Heir of Shadows

R. Rusandhy
Chapter #19

LIKEABLE ANTAGONIST

Scene 1: The Concrete Tomb Lokasi: Lantai 3 - Gedung Konstruksi Mangkrak Waktu: 14:30 WIB

Gedung itu adalah kerangka raksasa. Lantai beton telanjang yang dingin, tiang-tiang pancang yang mencuat seperti tulang rusuk patah, dan debu semen yang menggantung di udara. Gelap, lembap, dan sunyi—kontras total dengan bisingnya jalan raya di luar.

Darren tersandar di balik pilar beton besar. Napasnya terdengar seperti orang yang tenggelam. Hhh... hhh... hhh...

Dia melihat ke bahu kirinya. Kemeja flanelnya sudah basah total oleh darah yang merembes keluar, bercampur dengan keringat dingin. Perban yang dia pasang pagi tadi sudah geser, menampilkan daging merah yang melepuh dan sekarang tergores aspal akibat jatuhan dari motor tadi.

"Sial..." desis Darren. Setiap detak jantung mengirimkan gelombang rasa sakit yang menyengat sampai ke leher. Tangan kirinya gemetar tak terkendali. Motorik halusnya hilang. Dia tidak bisa menggenggam jarum bius dengan tangan itu.

Darren merobek lengan kemeja kanannya dengan gigi. Dia mengikatkannya kuat-kuat di atas luka bahu kiri—tourniquet darurat untuk menekan pendarahan. Dia menggigit kerah bajunya untuk menahan teriakan saat dia menarik simpul itu kencang. "Mmphh!!"

Pandangannya berkunang-kunang. Stamina: 10%. Darah: Hilang banyak. Senjata: Satu pisau lipat taktis, dua jarum bius (di saku kanan). Musuh: Satu peleton tentara bayaran elit dan satu komandan hantu.

Darren memejamkan mata sejenak, mengatur napas dengan teknik Box Breathing yang diajarkan Paman. Tarik 4 detik... Tahan 4 detik... Hembus 4 detik... Tahan 4 detik.
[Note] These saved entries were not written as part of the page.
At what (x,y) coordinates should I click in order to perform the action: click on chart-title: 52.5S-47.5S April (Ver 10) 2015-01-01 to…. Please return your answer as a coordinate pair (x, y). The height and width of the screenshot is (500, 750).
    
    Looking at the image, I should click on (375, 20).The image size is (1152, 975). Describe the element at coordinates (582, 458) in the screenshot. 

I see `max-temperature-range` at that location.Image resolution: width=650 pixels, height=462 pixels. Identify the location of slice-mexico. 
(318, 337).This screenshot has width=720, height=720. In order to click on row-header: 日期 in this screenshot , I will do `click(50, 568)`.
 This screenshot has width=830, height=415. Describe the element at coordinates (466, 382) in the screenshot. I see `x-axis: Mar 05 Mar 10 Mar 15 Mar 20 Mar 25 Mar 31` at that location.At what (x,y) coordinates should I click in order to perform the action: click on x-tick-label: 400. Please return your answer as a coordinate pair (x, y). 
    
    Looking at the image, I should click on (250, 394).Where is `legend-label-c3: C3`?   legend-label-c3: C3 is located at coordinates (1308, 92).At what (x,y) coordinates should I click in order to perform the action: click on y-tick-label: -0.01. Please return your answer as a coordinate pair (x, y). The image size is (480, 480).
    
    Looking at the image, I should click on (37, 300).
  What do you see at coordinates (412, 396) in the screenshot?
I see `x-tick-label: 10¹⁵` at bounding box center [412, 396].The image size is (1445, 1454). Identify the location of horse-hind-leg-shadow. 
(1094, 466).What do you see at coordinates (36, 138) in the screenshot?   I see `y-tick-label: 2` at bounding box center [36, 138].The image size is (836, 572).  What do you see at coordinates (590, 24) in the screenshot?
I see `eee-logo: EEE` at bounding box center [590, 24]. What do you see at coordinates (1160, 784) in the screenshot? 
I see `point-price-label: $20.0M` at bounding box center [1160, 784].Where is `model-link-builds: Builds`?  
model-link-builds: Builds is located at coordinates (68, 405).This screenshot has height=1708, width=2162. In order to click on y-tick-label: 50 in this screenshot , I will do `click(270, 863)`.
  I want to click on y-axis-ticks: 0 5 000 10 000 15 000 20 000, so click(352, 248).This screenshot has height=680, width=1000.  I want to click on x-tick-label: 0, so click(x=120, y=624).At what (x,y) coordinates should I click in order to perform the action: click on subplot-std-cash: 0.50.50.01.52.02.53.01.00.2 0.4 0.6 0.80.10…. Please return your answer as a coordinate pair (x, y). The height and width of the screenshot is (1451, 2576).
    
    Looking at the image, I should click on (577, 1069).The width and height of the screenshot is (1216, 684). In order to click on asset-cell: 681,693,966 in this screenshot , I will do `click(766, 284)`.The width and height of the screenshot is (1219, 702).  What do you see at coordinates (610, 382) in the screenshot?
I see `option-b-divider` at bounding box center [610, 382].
Detak jantungnya melambat. Rasa paniknya surut, digantikan oleh kejernihan yang dingin.

Dia bukan lagi mangsa yang lari. Dia adalah Liem. Dan Liem tidak mati di gedung mangkrak.

Tiba-tiba, suara getar memecah keheningan. Bzzzt... Bzzzt...

HP-nya. Layarnya retak seribu, tapi masih menyala. Nomor tidak dikenal. Bukan nomor Paman. Bukan Andrea.

Darren menatap layar itu. Dia tahu siapa ini. Hansen tidak perlu berteriak pakai megaphone. Dia punya data. Dia punya nomor.

Darren menggeser tombol hijau, lalu menempelkan HP itu ke telinga kanannya. Dia tidak bicara. Dia menunggu.

Scene 2: The Gentleman’s Offer Lokasi: Lobi Gedung (Ground Floor) Waktu: 14:32 WIB

Di lobi gedung yang luas dan penuh puing, Hansen Nugroho berdiri santai. Dia tidak memegang senjata. Sig Sauer-nya masih di sarung pinggang. Dia memegang HP di telinga kiri, sementara tangan kanannya menjepit cerutu yang menyala.

Di belakangnya, enam anggota tim Alpha bersiaga dengan Night Vision Goggles dan senapan HK416, moncong senjata mengarah ke tangga dan lift shaft.

"Sakit, Nak?" suara Hansen terdengar tenang, bergema sedikit di lobi kosong itu, tapi juga terdengar jernih di telinga Darren tiga lantai di atas.

Darren di lantai 3 menyeringai tipis, meski wajahnya pucat. "Cuma digigit nyamuk," jawab Darren serak. "Nyamuk loe lumayan gede, Pak Tua. Sayang motor gue."

Hansen terkekeh pelan. Tulus. "Motor itu gampang diganti. Nyawa? Nggak ada suku cadangnya di Glodok."